Hacker News new | past | comments | ask | show | jobs | submit login

You're lying about the path that you took to get to that point, and you're creating a lot of (public) nonsense commits on the way there (unless you're very careful, and/or overly squash-happy).

Whether you've published the true history earlier is irrelevant to that discussion.




Let me try again. I'm advocating that you use rebase to improve the quality of your changes that will be reviewed before merging or even before being reviewed at all.

If I make three commits and then realize that I should have included something in the first commit, I use rebase to create a new sequence of three commits that has the corrected version of the first commit. I haven't shared those commits with anyone, this is just work that I've done locally.

Are you seriously advocating that creating a pull request with: (A, B, C, A-fixup) is better than using rebase and then creating a pull request with: (better-A, B, C)?

You think that second case is "lying" because I didn't show the intermediate step that included the mistake?


Yes, it is lying.

You can mitigate most of the damage if it is convincing enough (for example, go through B' and C' and make sure everything still makes sense at each point), but realistically nobody is going to do that, because it's pretty inefficient way to spend your time. And even then, you're still removing context (unless you're just fixing a typo).

> I'm advocating that you use rebase to improve the quality of your changes that will be reviewed before merging or even before being reviewed at all.

That was clear from the start. But the fact that X breaks Y doesn't imply that Y is a good idea when X doesn't apply.


Throwing the word "lying" into an argument like this counts as name-calling and flamebait in the sense that the site guidelines use these terms. It leads to distracting, shallow, and therefore more boring conversation. Would you mind reviewing the rules and please not do that? Let's stay focused on exchanging what we're curious about.

https://news.ycombinator.com/newsguidelines.html


I really don't understand why you are choosing to use the word "lying".

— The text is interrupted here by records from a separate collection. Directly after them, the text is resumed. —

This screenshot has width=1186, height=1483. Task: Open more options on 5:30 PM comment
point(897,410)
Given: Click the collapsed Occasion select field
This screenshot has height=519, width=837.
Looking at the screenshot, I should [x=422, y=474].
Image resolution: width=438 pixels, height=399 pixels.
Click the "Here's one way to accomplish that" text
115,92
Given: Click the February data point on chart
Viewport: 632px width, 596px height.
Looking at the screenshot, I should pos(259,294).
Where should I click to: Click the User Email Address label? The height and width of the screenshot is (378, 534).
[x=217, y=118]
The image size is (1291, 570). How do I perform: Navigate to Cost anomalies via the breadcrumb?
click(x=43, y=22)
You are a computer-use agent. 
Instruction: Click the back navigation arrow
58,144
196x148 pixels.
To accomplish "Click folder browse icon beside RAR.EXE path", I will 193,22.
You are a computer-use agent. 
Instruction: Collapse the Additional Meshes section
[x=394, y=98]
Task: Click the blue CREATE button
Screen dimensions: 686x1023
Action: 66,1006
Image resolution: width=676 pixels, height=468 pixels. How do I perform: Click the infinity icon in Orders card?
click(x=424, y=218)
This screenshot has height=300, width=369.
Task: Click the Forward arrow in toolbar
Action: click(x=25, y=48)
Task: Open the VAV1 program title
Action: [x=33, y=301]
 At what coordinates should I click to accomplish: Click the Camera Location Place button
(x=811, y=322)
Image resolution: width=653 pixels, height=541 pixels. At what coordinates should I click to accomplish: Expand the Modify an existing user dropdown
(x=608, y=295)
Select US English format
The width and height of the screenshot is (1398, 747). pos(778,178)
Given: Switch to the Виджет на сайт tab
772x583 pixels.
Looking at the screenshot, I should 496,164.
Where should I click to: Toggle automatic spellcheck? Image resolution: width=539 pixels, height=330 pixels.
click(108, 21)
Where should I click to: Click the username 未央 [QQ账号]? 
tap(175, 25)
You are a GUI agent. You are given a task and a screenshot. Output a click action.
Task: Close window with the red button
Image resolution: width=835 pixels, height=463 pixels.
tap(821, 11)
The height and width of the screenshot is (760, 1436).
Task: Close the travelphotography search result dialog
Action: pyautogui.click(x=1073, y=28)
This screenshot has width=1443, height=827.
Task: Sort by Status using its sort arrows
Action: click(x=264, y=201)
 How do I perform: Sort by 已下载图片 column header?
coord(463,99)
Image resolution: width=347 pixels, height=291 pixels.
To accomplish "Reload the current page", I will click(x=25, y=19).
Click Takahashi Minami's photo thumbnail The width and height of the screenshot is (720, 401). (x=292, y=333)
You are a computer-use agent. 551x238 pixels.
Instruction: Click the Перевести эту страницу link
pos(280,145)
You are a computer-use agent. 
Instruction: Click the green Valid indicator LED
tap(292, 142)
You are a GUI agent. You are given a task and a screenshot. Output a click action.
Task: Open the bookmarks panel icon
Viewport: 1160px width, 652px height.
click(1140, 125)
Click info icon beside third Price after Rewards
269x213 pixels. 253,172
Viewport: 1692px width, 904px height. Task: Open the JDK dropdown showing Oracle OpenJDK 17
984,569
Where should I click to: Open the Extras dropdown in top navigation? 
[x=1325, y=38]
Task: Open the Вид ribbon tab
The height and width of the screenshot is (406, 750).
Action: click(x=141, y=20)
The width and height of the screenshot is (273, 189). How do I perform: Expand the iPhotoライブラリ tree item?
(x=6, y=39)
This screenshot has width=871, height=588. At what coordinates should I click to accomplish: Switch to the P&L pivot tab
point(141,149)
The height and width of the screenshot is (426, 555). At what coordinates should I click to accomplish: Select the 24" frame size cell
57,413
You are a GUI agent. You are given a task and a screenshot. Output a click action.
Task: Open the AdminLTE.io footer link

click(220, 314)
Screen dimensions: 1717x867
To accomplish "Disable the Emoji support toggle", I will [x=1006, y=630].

Us mere humans make mistakes all the time. Typos, omissions, false starts, and so on. What is the value of throwing that raw set of events at a reviewer or complicating the understanding of the changes when viewed in retrospect from the future? What is the reason you call curating the work into a more polished form "lying"? Why do you think the time spent being intentional about changes isn't valuable when compared to the time spent by a reviewer (or your future self) to sort through the flotsam and jetsam of your intermediate work?


But reviewers in most Git workflows mainly look at PRs. Then if as a reviewer you want to see how the sausage was made, you can zoom in on the commits, including all the messy reality of how the work was done. In some circumstances you might of course want to hide this, but in an open and safe collegial environment this lets the reviewer understand your thought and work process.


The reviewer also won't see all the things the author tried without ever committing these states. They don't need to see all the messy steps, or they would have needed to look over the authors shoulder all the time.

I rather review the final patch series with changes in logical order and not necessarily in the order the code was written or with intermediate work that was later reverted or changed again. I do look at commits, because also every commit message counts and is supposed to explain the individual change.


Sure, it's not a perfect record. But as in most things, perfect is the enemy of good.

The messy reality is valuable, when talking with your teammates about how the work was done and what kind of bumps were along the way. It's not about looking over their shoulders, it's about using data to develop together as a team, eliminating hinderances, etc - if you have the mutual trust to do that. And of course you yourself can go back and look for patterns of mistakes or problematic areas in code based on your history.

Like I said, to judge the change its, the whole PR diff is usually the most useful unit of inspection when you just want to see what happens. And if it's a big pr, you can of course always merge child PR's or branches against the big PR/branch, and look at the merge diffs.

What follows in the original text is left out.